Both Griffo and Eric Gill were apparently monsters, while the designers of Comic Sans and some of the most hideous Monotype fonts were apparently great people.
Ben Franklin!
In 1744, Franklin published "A Catalogue of Choice and Valuable Books, Consisting of Near 600 Volumes, in most Faculties and Sciences," whose title page laid out the terms of sale for the titles he offered, which ranged from treatises on law and philosophy to works of poetry. His sale was to start at 9 a.m. sharp on April 11, and would last for three weeks "and no longer." Terms were cash only. Notably, the printer, publisher and postmaster allowed people outside of town the opportunity to purchase the books, as well: "Those Persons that live remote, by sending their Orders and Money to said B. Franklin, may depend on the same Justice as if present. [emphasis added]"
Startling, now, to have the number of physical copies of the books be strictly limited.
ISTM there is some extent to which Walmart did create value for consumers by making logistics a lot more efficient.
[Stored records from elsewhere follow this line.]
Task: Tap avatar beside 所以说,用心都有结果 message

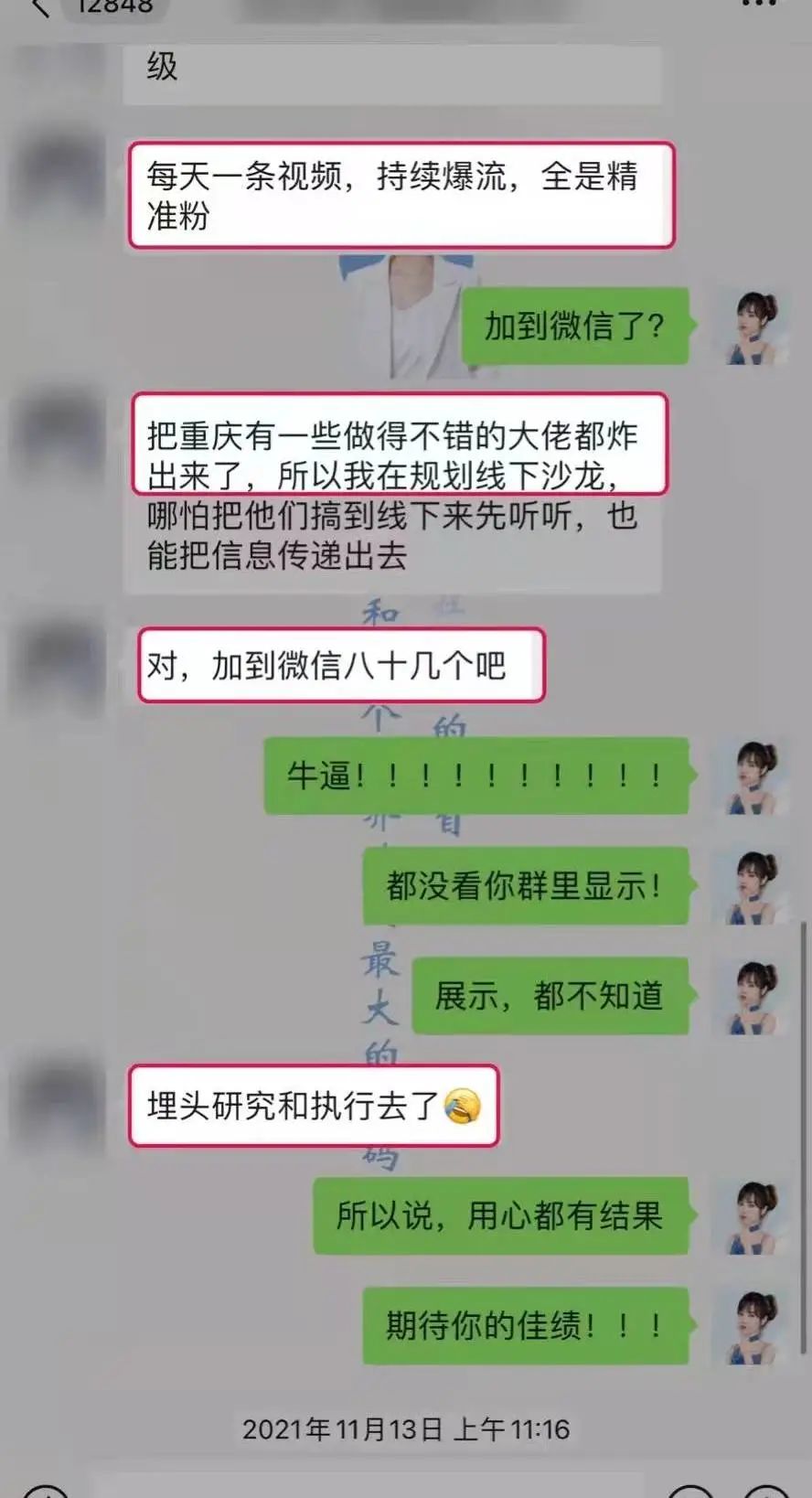Action: coord(750,1215)
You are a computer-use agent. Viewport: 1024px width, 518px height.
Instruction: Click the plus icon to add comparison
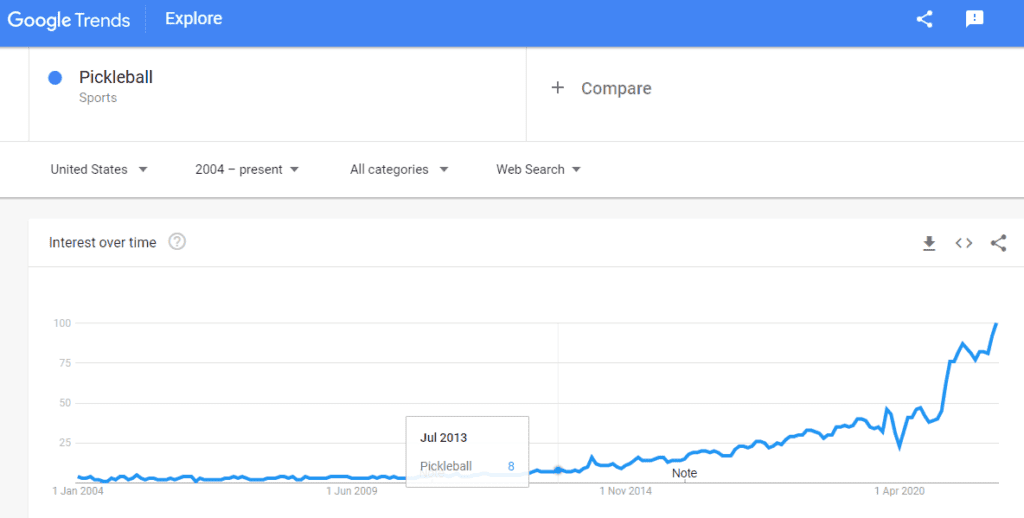[558, 88]
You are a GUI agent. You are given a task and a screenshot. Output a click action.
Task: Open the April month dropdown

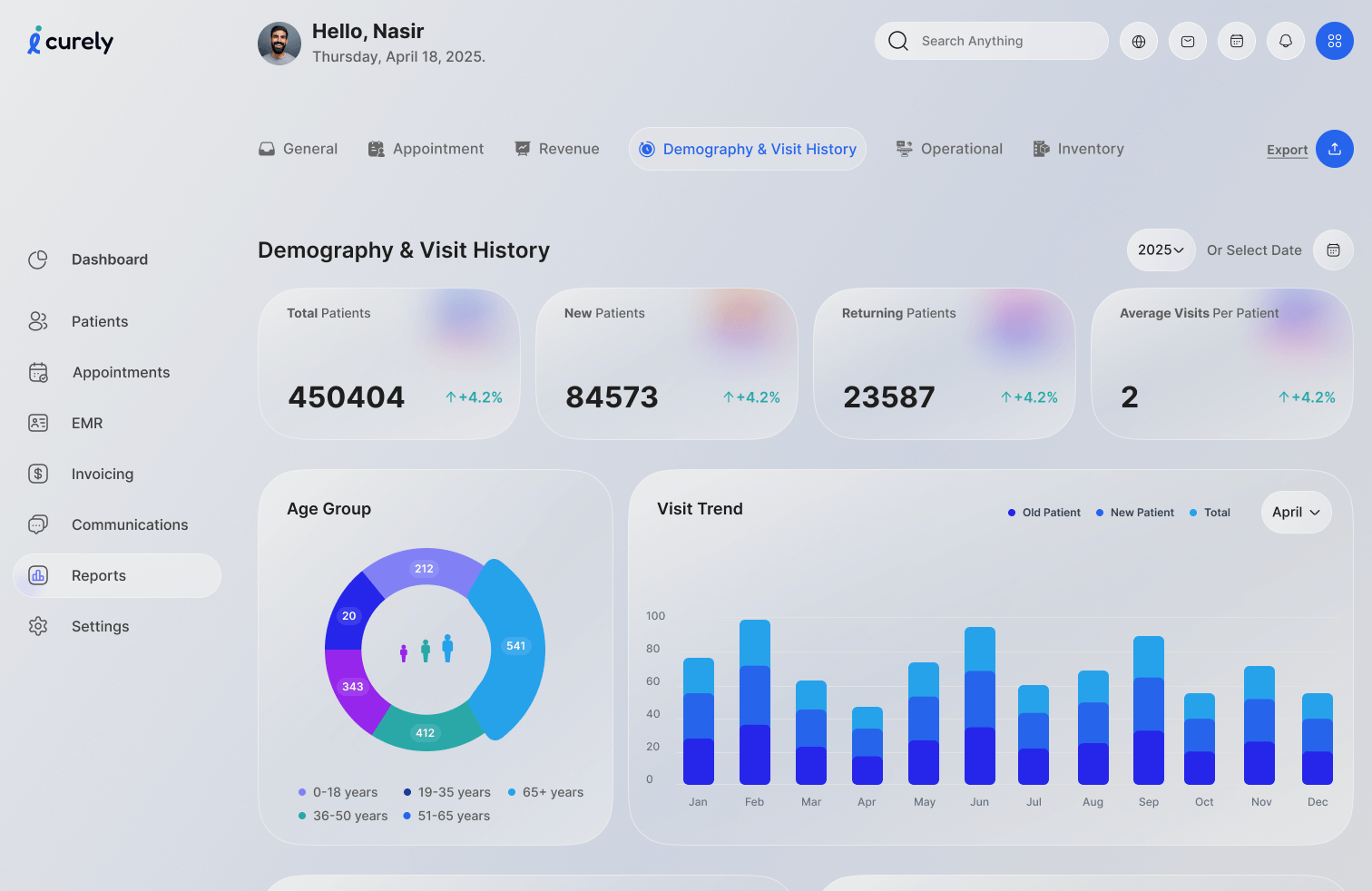pos(1296,513)
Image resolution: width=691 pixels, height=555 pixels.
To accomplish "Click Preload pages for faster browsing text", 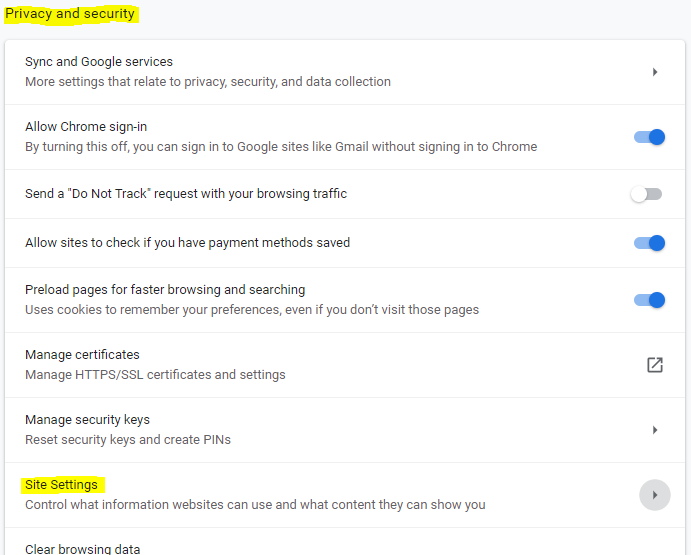I will point(165,290).
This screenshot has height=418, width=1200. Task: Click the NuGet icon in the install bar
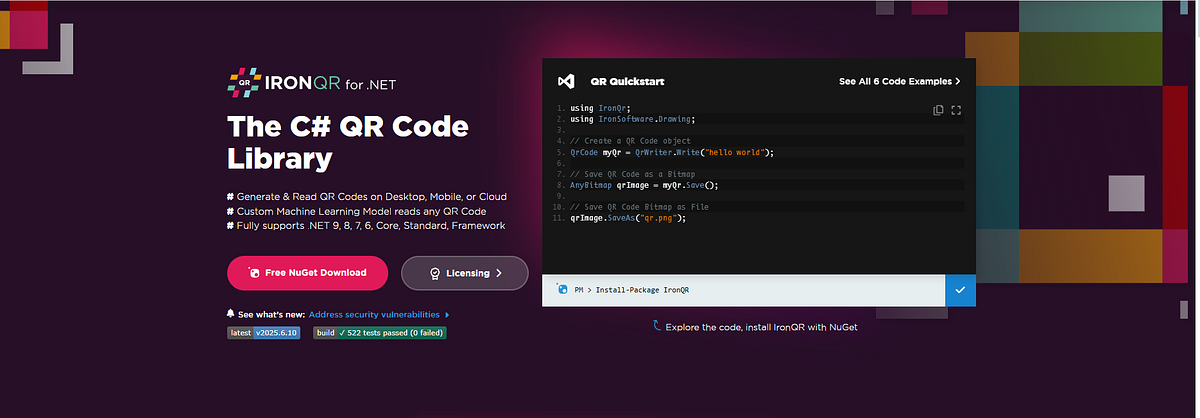pos(561,290)
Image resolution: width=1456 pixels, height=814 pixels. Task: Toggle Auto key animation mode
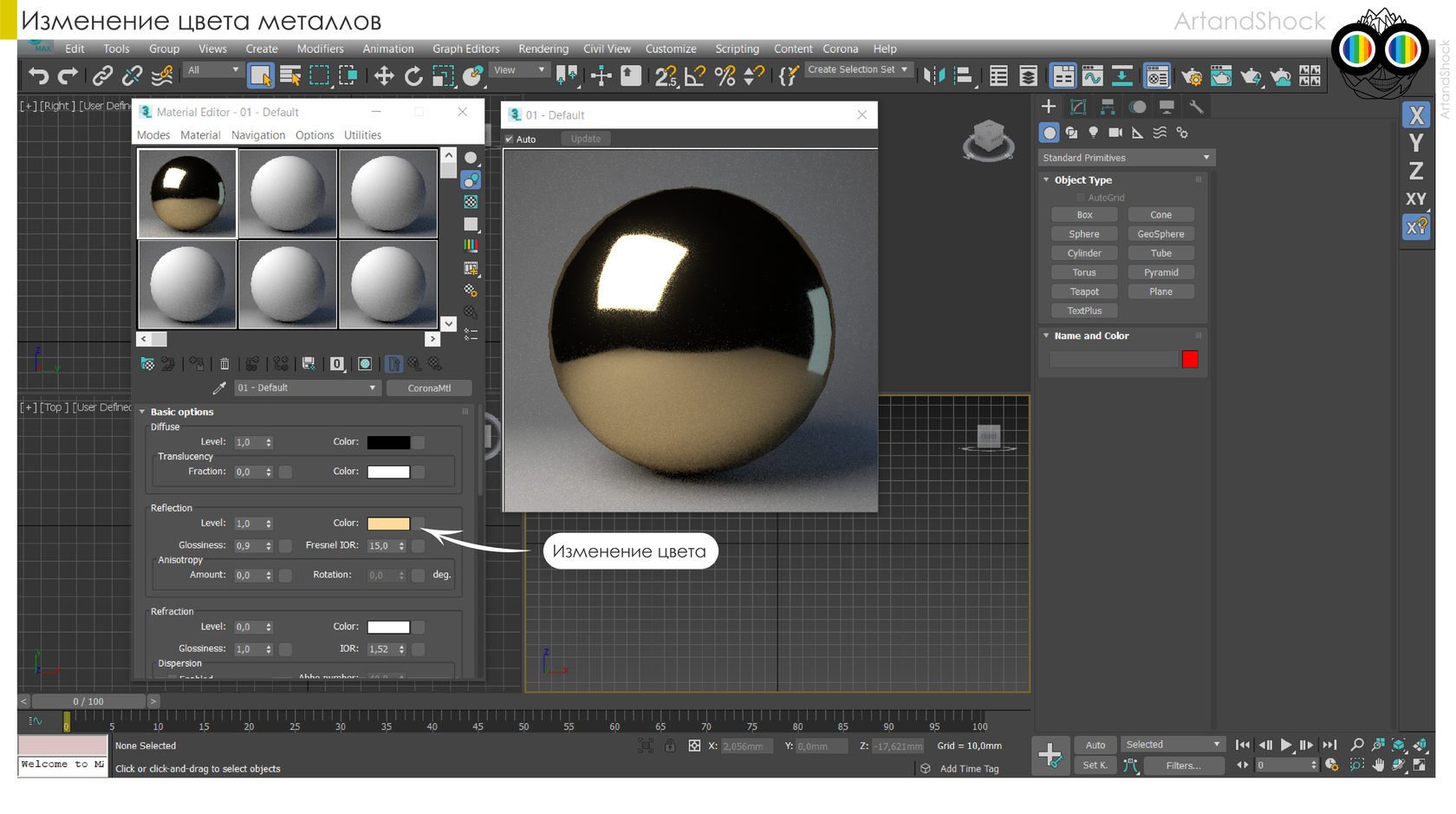(1095, 745)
But the majority comes out of people's pockets elsewhere - not just through their own low wages, but through the ripple effects they create by squeezing their supply chain, other companies emulating them, etc.
Speaking of pickles, and Wal-Mart: Wal-Mart and pickles. (The article's 10 years old, so probably everybody's read it, but still.)
I've met W/erner V/ogels, A/mazon C/TO. He uses the word "selection" (presumably because Auswahl in German) about every other sentence. "Scale" and "platform" more often.
Amazon delivery is much faster than the catalogues of old.
IT'S A LOT HARDER TO WIPE YOUR ASS WITH AN OLD AMAZON CATALOGUE. I BET YOU JUST BUY TOILET PAPER, YOU SPENDTHRIFT WHIPPERSNAPPERS!
A facebook friend (someone I know from HS) just wrote "I will be boycotting Walmart indefinitely if possible! They make me sick. This honoring Black Friday adds of other companies starting tomorrow is WRONG beyond words!!!! I hate that store to begin with... Now my dislike runs even deeper! BOOM!"
That seems kind of strange.
"I was fine with exploiting workers, but starting the holiday shopping season early is something I just won't tolerate."
"I was fine with exploiting workers, but starting the holiday shopping season early is something I just won't tolerate. BOOM!"
She clarified in the comments, "I never shop there either but I will literally boycott and put out bad press now! It's not right ! Small business is important to our economy and to our community! Walmart stands for greed! Wow... I never posts rants on FB but it seriously makes me so mad!"
So maybe she did already care about workers and other problems. (BOOM!)
I like our new Target because it is less greedy than Walmart by a measurable amount and because it has an escalator for shopping carts.
I only shop at local artisanal big box stores.
I only go to the corporate farmers market. Monsanto has a neatest little booth.
One of our main downtown landmarks is a big box store from the 19th century. Was bought by The Bon in the 50s, which was in turn eventually bought by Macys. Closed in 2010. Everyone wants to see something in there, but it's just not working out so far.